Die Handlung spielt wechselnd in zwei Zeitebenen, gerade die Übergänge sind dabei brillant gelungen und haben mich absolut überzeugt! Der Schreibstil ist auf seine Art ruhig und durch die personale Erzählperspektive ein wenig distanziert, gleichzeitig aber unglaublich mitreißend, weil einfach so stimmungsvoll und berührend! Auch die Landschaftsbeschreibungen haben mir gut gefallen, da sie sich mühelos in die jeweiligen Szenen einfügen und die jeweilige Stimmung unterstreichen.

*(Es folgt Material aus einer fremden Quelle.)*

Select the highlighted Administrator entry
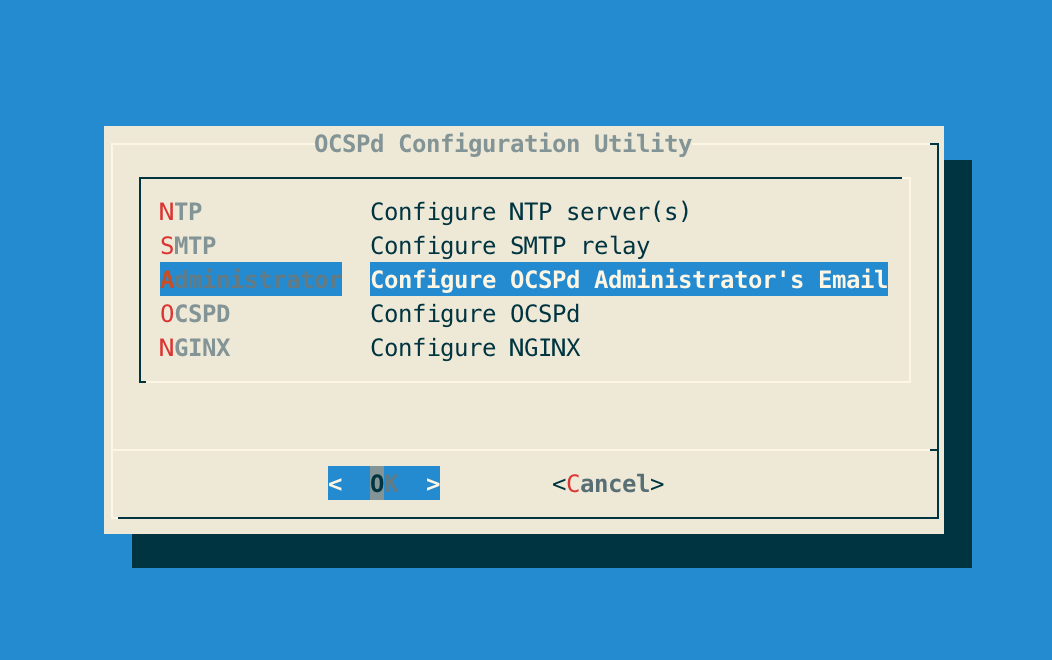The image size is (1052, 660). (x=250, y=280)
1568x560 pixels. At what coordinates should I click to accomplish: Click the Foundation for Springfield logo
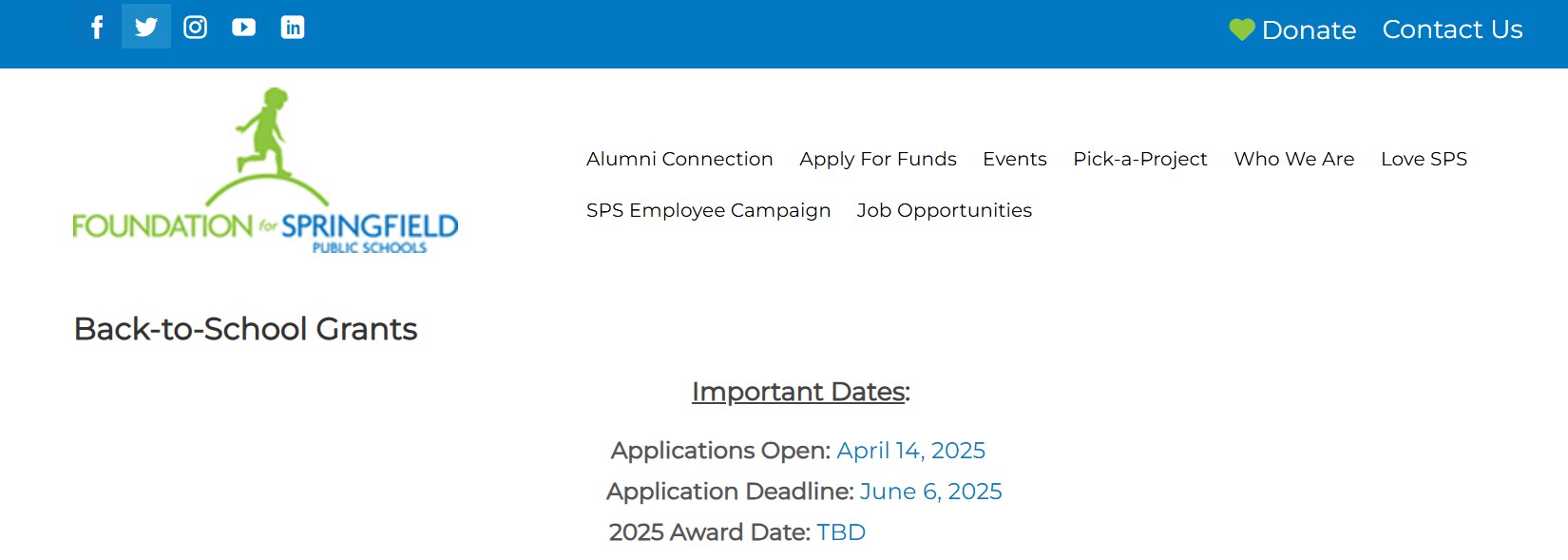[x=265, y=172]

Deutlich wird, der Feminismus und die Emanzipation sind lange noch nicht so weit, wie sie sein könnten und sollten. Rollenklischees werden nach wie vor in vielen Fällen absolut erfüllt und das Ausbrechen aus ihnen ist alles andere als einfach. Ich habe durch den Roman einiges dazugelernt und gerade das Nachwort der Autorin fand ich mehr als interessant! Mir war absolut nicht bewusst, dass die Frauen im Feudalismus eine andere Stellung in der Gesellschaft hatten und erst im Kapitalismus zu Gunsten der Männer herabgesetzt wurden!

Mein Fazit: Ein Roman, der absolut außerhalb meiner Wohlfühllesezone liegt, mich aber vollkommen überzeugt hat! Wer auf Happy End und rosarote Gefühle hofft, ist falsch aber falsch am Platz. Jana Kubsova schreibt realistische und berührende Worte über die Rolle der Frau und den Feminismus und beschreibt authentisch, wie schwer das Leben eben sein kann beziehungsweise war. Von mir gibt es 5 von 5 Sternen und eine absolute Leseempfehlung!